‘Democracy Now!’ co-host Amy Goodman to speak at Hiroshima observance

Bill San Antonio

Amy Goodman, co-host of the progressive news web series “Democracy Now!,” will speak during the Unitarian Universalist Congregation at Shelter Rock’s 70th anniversary observance of the atomic bombing of the Japanese city of Hiroshima on August 6.

Sponsored by the pacifist groups Great Neck SANE/Peace Action, the Long Island Alliance for Peaceful Alternatives and the Shelter Rock congregation’s social justice committee, the event will take place at 7:30 p.m. at 48 Shelter Rock Road in Manhasset. 

“For 70 years, nuclear weapons have held the world in a death grip of feat and terror. It is time for nuclear ban treaty,” said local activist Shirley Romaine, of Great Neck, a board member of Peace Action’s Great Neck chapter and the founder of the Long Island Alliance for Peaceful Alternatives.

Goodman, 58, of Bay Shore, started the “Democracy Now!” program in 1996 at WBAI, a New York City radio station owned by the Pacifica Radio Network. 

Hosted by Goodman and journalist Juan Gonzalez, “Democracy Now!” is broadcast on more than 1,300 radio, television and web networks worldwide. 

Goodman is the author of five New York Times bestselling books and has been a recipient of the Nieman Foundation for Journalism’s I.F. Stone Medal For Journalistic Independence Lifetime Achievement Award, the Right Livelihood Award, the Park Center for Independent Media’s Izzy Award.

The event will include a performance by the congregation’s women’s acapella group, Willow, as well as prayers and songs based in a variety of faiths.  
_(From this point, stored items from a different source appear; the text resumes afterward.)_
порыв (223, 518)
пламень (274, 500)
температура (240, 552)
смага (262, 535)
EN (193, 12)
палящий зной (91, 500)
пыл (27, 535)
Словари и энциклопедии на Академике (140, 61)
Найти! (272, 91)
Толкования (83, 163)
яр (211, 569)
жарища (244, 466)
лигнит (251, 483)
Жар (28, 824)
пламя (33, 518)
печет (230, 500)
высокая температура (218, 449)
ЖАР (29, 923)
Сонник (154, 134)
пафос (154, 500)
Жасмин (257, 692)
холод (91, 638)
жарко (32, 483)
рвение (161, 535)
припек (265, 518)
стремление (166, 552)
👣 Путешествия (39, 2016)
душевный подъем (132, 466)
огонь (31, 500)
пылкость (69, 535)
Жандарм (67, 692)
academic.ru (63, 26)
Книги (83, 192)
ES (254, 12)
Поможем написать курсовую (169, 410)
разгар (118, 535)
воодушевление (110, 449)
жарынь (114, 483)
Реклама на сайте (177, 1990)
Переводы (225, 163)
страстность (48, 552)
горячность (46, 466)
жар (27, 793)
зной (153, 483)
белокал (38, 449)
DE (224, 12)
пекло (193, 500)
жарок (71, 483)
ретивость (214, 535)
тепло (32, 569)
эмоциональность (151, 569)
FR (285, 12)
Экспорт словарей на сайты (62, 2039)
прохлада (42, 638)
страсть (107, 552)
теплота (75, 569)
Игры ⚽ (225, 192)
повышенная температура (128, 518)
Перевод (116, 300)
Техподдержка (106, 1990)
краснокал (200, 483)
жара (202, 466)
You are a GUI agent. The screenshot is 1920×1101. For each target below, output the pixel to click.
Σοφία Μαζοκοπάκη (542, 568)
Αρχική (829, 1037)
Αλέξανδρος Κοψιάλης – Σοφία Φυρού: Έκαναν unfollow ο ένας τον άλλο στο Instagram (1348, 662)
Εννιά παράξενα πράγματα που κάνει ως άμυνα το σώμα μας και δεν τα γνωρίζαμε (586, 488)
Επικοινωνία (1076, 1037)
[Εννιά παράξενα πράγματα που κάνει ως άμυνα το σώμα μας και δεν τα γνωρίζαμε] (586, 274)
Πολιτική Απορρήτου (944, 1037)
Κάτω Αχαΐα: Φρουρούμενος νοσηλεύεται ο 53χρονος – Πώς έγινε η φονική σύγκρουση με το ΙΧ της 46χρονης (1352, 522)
It is set to conclude with the banging of a gong to symbolize the moment the atomic bomb was dropped at Hiroshima. 

Margaret Melkonian, director of the Long Island Alliance for Peaceful Alternatives, said in a statement that attendees would also be asked to call on local and state politicians to support the recent nuclear agreement with Iran.

“We will renew our strong commitment to a nuclear-free future,” she said.

The bombing of Hiroshima, and later on Nagasaki, mark the only use of nuclear weapons during war in history, killing at least 129,000 people and decimating infrastructure.